- _RAW DATA_:
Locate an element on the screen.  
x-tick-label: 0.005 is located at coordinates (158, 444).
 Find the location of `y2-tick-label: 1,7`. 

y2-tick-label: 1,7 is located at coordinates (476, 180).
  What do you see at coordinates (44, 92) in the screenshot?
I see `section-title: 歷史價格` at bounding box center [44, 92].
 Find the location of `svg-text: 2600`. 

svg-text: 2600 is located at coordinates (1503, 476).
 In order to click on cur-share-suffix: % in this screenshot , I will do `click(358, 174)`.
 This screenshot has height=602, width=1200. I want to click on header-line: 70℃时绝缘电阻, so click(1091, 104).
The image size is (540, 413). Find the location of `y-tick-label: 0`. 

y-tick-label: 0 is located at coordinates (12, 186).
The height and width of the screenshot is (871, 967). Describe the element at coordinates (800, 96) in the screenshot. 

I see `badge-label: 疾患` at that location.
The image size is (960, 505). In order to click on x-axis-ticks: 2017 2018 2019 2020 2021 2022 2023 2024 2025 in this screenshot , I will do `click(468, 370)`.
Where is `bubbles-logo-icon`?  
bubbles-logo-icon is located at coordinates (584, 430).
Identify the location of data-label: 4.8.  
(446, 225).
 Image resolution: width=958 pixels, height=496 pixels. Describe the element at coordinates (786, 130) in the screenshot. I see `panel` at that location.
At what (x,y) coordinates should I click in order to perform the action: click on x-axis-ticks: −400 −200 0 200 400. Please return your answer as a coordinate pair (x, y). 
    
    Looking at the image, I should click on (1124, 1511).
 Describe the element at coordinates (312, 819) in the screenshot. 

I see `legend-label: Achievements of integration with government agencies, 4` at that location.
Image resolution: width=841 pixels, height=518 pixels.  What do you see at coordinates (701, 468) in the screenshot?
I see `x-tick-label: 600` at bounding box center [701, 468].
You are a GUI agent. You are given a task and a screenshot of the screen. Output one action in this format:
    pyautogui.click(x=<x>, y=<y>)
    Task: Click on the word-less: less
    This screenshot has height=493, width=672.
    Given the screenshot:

- _WHAT YOU WILL DO_: Copy out all of the material above line for line, with no changes.

- _OUTPUT OF THE EXERCISE_:
Locate an element on the screen.  
x-tick-label: 0.005 is located at coordinates (158, 444).
 Find the location of `y2-tick-label: 1,7`. 

y2-tick-label: 1,7 is located at coordinates (476, 180).
  What do you see at coordinates (44, 92) in the screenshot?
I see `section-title: 歷史價格` at bounding box center [44, 92].
 Find the location of `svg-text: 2600`. 

svg-text: 2600 is located at coordinates (1503, 476).
 In order to click on cur-share-suffix: % in this screenshot , I will do `click(358, 174)`.
 This screenshot has height=602, width=1200. I want to click on header-line: 70℃时绝缘电阻, so click(1091, 104).
The image size is (540, 413). Find the location of `y-tick-label: 0`. 

y-tick-label: 0 is located at coordinates (12, 186).
The height and width of the screenshot is (871, 967). Describe the element at coordinates (800, 96) in the screenshot. 

I see `badge-label: 疾患` at that location.
The image size is (960, 505). In order to click on x-axis-ticks: 2017 2018 2019 2020 2021 2022 2023 2024 2025 in this screenshot , I will do `click(468, 370)`.
Where is `bubbles-logo-icon`?  
bubbles-logo-icon is located at coordinates (584, 430).
Identify the location of data-label: 4.8.  
(446, 225).
 Image resolution: width=958 pixels, height=496 pixels. Describe the element at coordinates (786, 130) in the screenshot. I see `panel` at that location.
At what (x,y) coordinates should I click in order to perform the action: click on x-axis-ticks: −400 −200 0 200 400. Please return your answer as a coordinate pair (x, y). 
    
    Looking at the image, I should click on (1124, 1511).
 Describe the element at coordinates (312, 819) in the screenshot. 

I see `legend-label: Achievements of integration with government agencies, 4` at that location.
Image resolution: width=841 pixels, height=518 pixels.  What do you see at coordinates (701, 468) in the screenshot?
I see `x-tick-label: 600` at bounding box center [701, 468].
You are a GUI agent. You are given a task and a screenshot of the screen. Output one action in this format:
    pyautogui.click(x=<x>, y=<y>)
    Task: Click on the word-less: less
    This screenshot has height=493, width=672.
    Given the screenshot:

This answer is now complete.